| Directives |
1. In the article on self-driving cars, by what year did Daimler, Nissan, and Tesla plan to commercially introduce autonomous cars?
2. Resume the article on self-driving cars after its final sentence, keeping its technical voice.

Last September, several major car and automotive systems manufacturers, including Daimler, Nissan, and Tesla, announced plans to commercially introduce autonomous self-driving cars by 2020. These manufacturers join a list of companies, like Toyota and Audi, who have already announced similar development projects.
Self-driving cars are no longer considered just a dream or an advanced research project (like the famous Google car); what was once a seemingly far-fetched idea is now moving into the industrialization phase. This advancement is based on an integrated suite of technologies being developed for advanced driver assistance systems (ADAS) and vehicle-to-vehicle (V2V) and vehicle-to-infrastructure (V2I) communication networks.
The evolution of technology and communication has initiated a major social change: the car is becoming like a second home. Today, most of us are used to connecting anywhere, anytime via phone call, email, or Internet applications. In a car — either as a driver or a passenger — we like to remain connected. Our portable smartphones offer this ability, and we expect the infotainment and telematics systems in our cars to do the same.
Unfortunately, with this automotive evolution come safety hazards. Calling and/or texting while driving can generate driver distractions, which are statistically the most common cause of car accidents. Road safety regulations in almost all countries prohibit texting or emailing while driving and only permit phone calls with hands-free audio systems to mitigate these hazards. However, drivers do not always respect these rules.

| Data records |

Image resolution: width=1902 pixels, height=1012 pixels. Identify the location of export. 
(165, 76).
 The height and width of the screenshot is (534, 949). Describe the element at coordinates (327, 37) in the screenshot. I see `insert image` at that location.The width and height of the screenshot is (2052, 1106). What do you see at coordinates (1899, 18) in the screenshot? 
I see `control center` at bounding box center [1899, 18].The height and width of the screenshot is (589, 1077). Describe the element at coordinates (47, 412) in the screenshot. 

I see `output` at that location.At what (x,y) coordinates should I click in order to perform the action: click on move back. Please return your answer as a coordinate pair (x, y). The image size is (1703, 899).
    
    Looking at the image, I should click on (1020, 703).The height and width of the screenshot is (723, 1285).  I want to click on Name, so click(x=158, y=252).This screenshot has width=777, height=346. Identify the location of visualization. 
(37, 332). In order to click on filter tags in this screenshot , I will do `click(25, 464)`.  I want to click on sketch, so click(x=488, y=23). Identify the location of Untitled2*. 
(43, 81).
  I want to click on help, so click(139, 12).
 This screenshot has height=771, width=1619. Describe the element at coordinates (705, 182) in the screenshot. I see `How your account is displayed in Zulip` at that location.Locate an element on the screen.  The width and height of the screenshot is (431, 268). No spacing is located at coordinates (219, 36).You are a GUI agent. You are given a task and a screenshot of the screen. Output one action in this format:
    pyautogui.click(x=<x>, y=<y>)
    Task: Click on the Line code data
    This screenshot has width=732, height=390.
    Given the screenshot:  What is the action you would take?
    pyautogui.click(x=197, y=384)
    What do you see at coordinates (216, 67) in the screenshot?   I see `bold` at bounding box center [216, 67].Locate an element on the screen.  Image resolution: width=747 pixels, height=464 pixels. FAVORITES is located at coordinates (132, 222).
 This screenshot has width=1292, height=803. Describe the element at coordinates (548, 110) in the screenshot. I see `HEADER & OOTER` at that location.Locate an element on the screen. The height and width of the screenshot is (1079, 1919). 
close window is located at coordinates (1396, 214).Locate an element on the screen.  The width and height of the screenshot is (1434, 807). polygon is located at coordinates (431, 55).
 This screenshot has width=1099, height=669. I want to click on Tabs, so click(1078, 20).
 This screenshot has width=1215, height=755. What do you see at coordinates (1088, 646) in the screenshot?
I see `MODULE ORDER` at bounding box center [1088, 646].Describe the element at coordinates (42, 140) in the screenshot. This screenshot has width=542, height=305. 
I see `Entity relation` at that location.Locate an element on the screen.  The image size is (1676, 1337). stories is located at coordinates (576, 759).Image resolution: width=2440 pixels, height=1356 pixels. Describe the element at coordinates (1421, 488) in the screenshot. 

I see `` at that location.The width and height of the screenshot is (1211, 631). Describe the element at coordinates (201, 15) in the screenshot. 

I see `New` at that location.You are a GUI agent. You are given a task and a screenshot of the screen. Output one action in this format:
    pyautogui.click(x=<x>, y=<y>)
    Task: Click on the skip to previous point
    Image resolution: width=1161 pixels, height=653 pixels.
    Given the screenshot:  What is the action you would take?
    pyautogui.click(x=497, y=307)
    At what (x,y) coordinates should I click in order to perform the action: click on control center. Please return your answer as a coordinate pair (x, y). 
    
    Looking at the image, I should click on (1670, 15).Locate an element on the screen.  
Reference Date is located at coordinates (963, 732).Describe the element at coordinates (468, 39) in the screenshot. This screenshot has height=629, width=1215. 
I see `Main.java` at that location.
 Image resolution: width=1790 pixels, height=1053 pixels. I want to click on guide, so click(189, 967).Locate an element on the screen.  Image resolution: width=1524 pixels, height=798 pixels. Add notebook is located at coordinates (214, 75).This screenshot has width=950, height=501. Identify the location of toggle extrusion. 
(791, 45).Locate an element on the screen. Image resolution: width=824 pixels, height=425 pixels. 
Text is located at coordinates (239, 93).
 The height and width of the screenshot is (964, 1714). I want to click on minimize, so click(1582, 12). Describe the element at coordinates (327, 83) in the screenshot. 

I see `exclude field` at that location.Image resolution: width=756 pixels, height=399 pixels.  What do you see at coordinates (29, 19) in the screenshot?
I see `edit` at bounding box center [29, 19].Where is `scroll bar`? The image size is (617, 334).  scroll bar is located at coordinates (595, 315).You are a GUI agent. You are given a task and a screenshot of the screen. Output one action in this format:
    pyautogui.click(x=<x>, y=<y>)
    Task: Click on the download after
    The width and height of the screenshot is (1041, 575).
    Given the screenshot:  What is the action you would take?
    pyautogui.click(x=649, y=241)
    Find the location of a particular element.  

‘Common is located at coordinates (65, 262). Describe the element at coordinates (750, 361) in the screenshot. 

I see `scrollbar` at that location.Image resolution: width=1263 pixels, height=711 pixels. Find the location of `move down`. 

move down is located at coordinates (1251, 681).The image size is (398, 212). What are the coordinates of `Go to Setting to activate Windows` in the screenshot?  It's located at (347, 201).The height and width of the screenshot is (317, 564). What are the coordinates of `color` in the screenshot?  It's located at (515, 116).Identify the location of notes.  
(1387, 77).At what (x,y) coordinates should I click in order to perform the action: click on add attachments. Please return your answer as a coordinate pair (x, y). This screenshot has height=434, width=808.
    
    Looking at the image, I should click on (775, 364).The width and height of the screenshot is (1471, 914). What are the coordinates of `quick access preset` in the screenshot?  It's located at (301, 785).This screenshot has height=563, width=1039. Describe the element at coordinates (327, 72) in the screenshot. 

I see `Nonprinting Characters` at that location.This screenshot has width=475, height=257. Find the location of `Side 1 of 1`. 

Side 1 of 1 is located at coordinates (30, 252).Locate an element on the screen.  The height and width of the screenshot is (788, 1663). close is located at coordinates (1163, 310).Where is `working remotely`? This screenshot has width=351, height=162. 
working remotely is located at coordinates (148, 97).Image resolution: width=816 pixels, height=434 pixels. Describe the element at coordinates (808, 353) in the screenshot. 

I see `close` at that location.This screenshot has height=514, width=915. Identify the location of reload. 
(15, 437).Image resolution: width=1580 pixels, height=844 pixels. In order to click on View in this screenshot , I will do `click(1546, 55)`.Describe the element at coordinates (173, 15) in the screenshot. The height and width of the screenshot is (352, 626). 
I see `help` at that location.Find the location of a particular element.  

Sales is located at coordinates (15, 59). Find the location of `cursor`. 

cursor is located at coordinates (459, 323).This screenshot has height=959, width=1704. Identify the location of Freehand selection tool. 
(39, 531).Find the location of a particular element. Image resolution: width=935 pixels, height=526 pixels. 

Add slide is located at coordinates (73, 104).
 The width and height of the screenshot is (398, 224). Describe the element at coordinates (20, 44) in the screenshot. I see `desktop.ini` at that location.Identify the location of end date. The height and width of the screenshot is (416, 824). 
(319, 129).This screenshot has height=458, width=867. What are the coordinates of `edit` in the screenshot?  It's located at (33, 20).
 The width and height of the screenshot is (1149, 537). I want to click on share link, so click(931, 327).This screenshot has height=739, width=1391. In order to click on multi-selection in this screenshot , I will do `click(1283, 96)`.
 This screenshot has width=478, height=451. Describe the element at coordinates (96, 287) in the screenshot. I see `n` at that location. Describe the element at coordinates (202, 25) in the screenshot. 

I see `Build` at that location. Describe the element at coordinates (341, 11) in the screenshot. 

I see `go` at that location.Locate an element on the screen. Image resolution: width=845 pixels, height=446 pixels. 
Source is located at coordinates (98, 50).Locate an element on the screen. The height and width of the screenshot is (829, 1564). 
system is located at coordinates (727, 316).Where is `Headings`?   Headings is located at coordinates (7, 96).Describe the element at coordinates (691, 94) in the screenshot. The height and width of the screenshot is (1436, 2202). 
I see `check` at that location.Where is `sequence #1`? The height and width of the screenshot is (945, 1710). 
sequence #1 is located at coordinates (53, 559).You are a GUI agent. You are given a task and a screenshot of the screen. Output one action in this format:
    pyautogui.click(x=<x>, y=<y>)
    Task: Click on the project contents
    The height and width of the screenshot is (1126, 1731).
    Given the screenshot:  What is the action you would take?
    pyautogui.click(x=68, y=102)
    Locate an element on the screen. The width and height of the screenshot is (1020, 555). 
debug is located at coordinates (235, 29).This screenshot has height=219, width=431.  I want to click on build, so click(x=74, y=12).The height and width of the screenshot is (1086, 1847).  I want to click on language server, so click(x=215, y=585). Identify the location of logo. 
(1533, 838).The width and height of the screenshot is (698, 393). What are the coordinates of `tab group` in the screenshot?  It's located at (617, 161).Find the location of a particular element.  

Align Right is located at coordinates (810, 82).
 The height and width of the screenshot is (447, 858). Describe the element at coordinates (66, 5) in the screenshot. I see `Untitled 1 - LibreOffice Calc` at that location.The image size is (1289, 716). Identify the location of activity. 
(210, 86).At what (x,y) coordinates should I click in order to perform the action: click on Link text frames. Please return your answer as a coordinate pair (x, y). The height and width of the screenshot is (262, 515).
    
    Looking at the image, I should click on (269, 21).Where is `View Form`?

| Answers for the exercise |
1. 2020

2.
Self-driving cars will aim to almost completely remove human error from the driving equation. In the near future, we will be sitting comfortably reading the news, calling, emailing, participating in conference calls, and using cloud applications while our cars autonomously and safely drive us home. They will do this without any human intervention, relying only on information gathered from the environment—including the road and other vehicles—and from the smart road infrastructure. All of these factors working in conjunction will result in the ultimate automotive innovation.
Enabling automotive innovation
Reaching this level of innovation will not be simple. It will require advanced automotive-grade DRAM and nonvolatile Flash memory solutions and wider availability of integrated systems that support driving assistance modules and V2V and V2I network possibilities.
V2V Communication: By exchanging vehicle-based data regarding position, speed, and location, V2V communication enables one vehicle to sense the position of other vehicles and obstacles that may pose a threat, to calculate the risk, and to issue driver advisories or warnings or take preemptive actions to avoid accidents.
V2I Communication: V2I communication enables the wireless exchange of critical safety and operational data between vehicles and highway infrastructure, transforming road networks into smart infrastructures. V2I is primarily intended to avoid/mitigate vehicle crashes, but it also enables a wide range of other safety, mobility, and environmental benefits. V2I incorporates algorithms that use data exchange between vehicles and infrastructure elements to calculate high-risk situations in advance, resulting in driver alerts and warnings through specific countermeasures.
While car-driving enthusiasts may never completely hand over control to an electronic system, these communication systems can significantly improve safety.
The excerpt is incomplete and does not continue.